When a server has IPv4 and IPv6 connectivity, i.e. an A and AAAA DNS record, clients would usually try IPv6 first, then IPv4. Now, if IPv6 is broken somehow (as it was prone to be due to tunneling, Teredo and even nowadays stupid ISPs), the client would wait for a connection timeout, then try IPv4, so every connection would hang for one timeout.

Nowadays, most clients, especially browsers, will try IPv4 and IPv6 concurrently and use the connection that comes back with an ack first. This prevents hangs at the expense of a little higher server resource usage.

But the myth of "IPv6 makes things hang randomly" remains.

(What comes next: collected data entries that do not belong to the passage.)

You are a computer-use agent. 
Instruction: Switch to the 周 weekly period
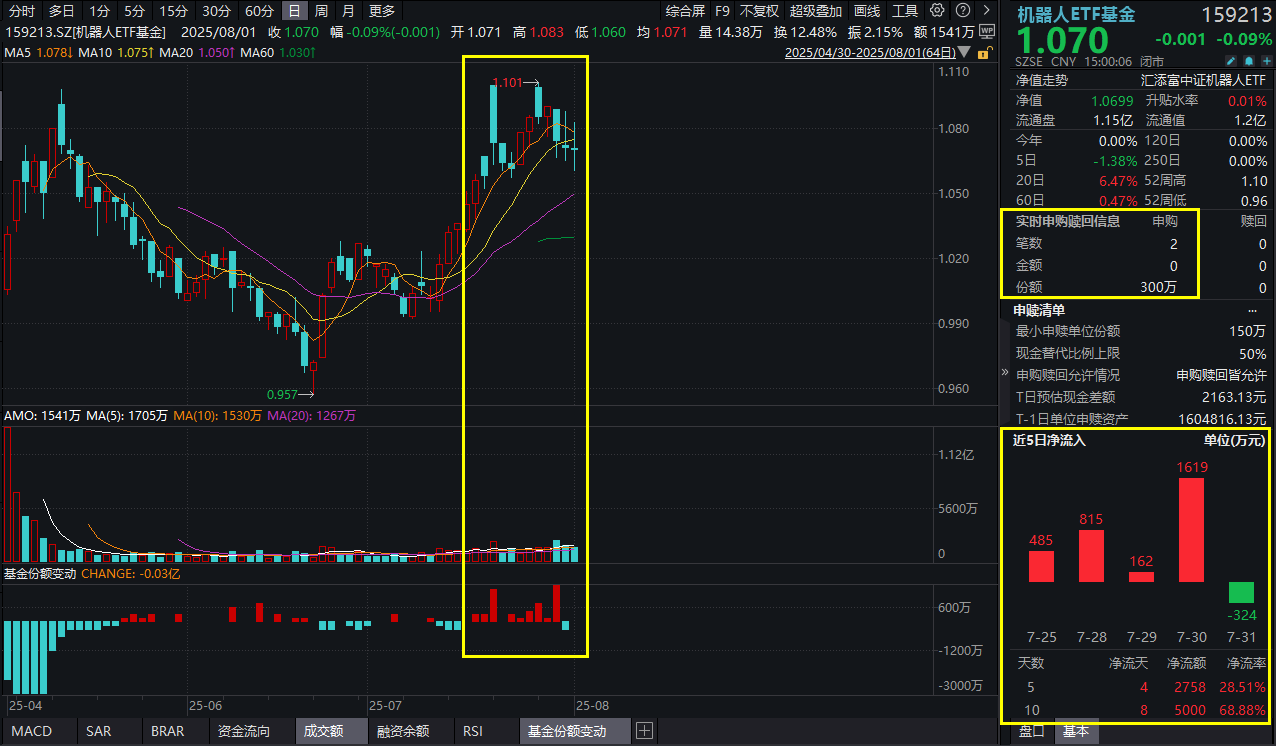tap(321, 11)
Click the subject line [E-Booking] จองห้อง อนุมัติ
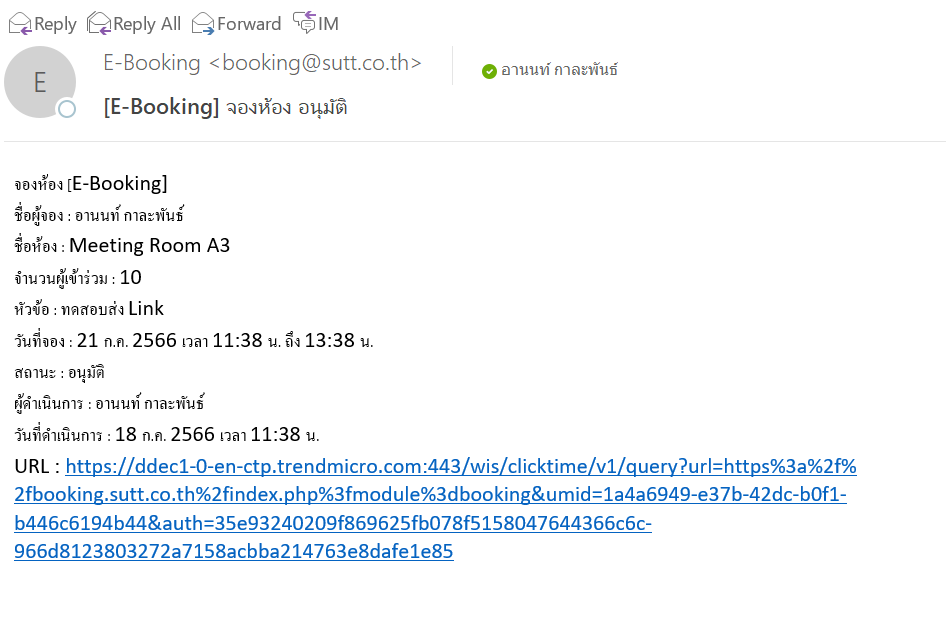The image size is (946, 631). (x=225, y=107)
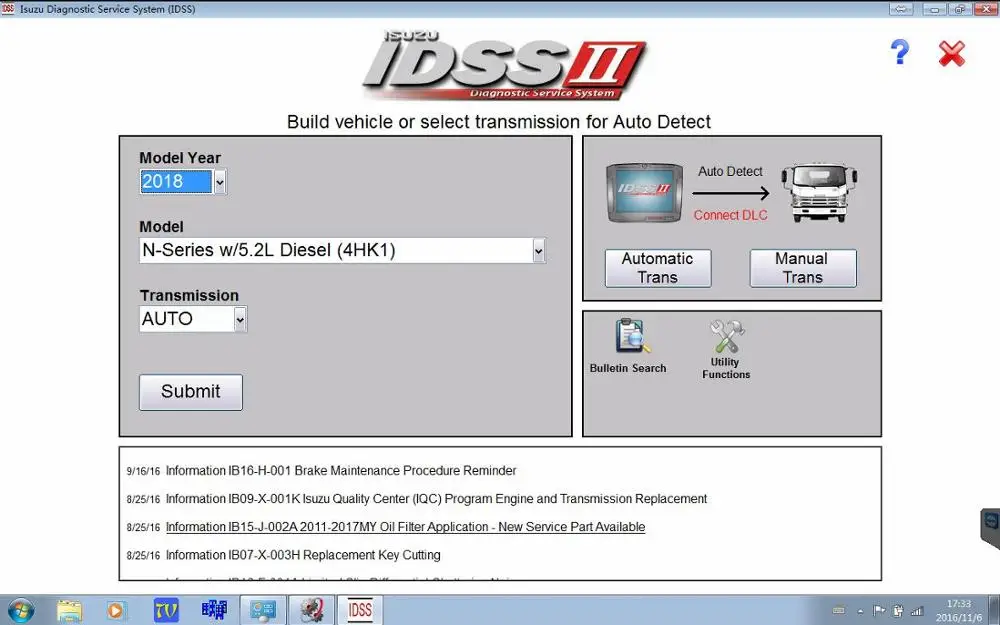Click the clock in the system tray
Image resolution: width=1000 pixels, height=625 pixels.
tap(961, 609)
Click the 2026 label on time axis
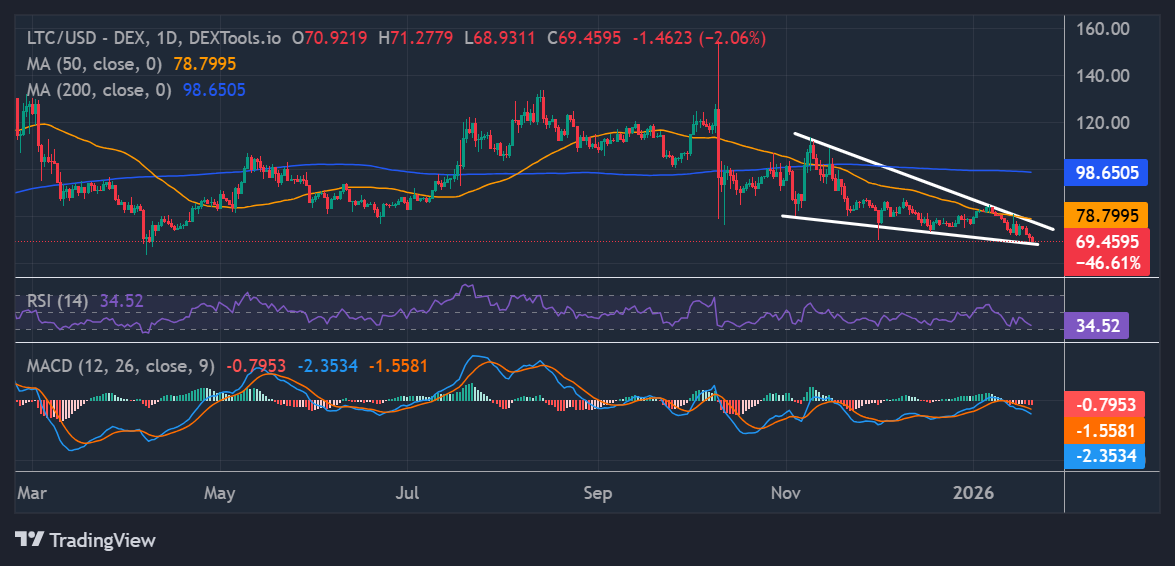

It's not a myth when it happens. Last time I tried v6 again on my network (about a year ago) I had these issues. Not a lot of them, but toggling v6 off made them go away. There are fewer issues, true, but having dual-stack does still appear to break some things. I say "appear to" because I'm assuming that it's not actually an issue with v4+v6 dual stack, but rather a problem with misconfigured services (e.g. services having wrong AAAA records, stuff using v6 that doesn't work properly with v6 etc.); from an end-user perspective this does not really matter: There are sometimes issues when v6 is on, which go away by turning v6 off - end user perception: v6 is wonky.
Your lived experience is what it is, and I certainly don't mean to contradict you. But just to add another viewpoint for perspective...

My ISP (formerly Time Warner, now Spectrum) has been handing out v6 addresses here, and I've been running in dual stack mode, for a good 3 years or more now. And in all that time, I can remember exactly one occasion where IPv6 caused any issue. And that was only because somebody at my employer who was setting up a GCP environment didn't take into account that anybody would be coming in on IPv6, didn't configure the corresponding firewall rules, and it broke using kubectl to access GKS clusters from my home network, as kubectl was defaulting to the v6 connection.

So yeah, v6 can cause some weirdness, even now (the event described above was about 3 months ago) but in my experience it is exceedingly rare. YMMV, of course.

I use Spectrum and their IPv6 connectivity drops out relatively frequently, but IPv4 connectivity stays.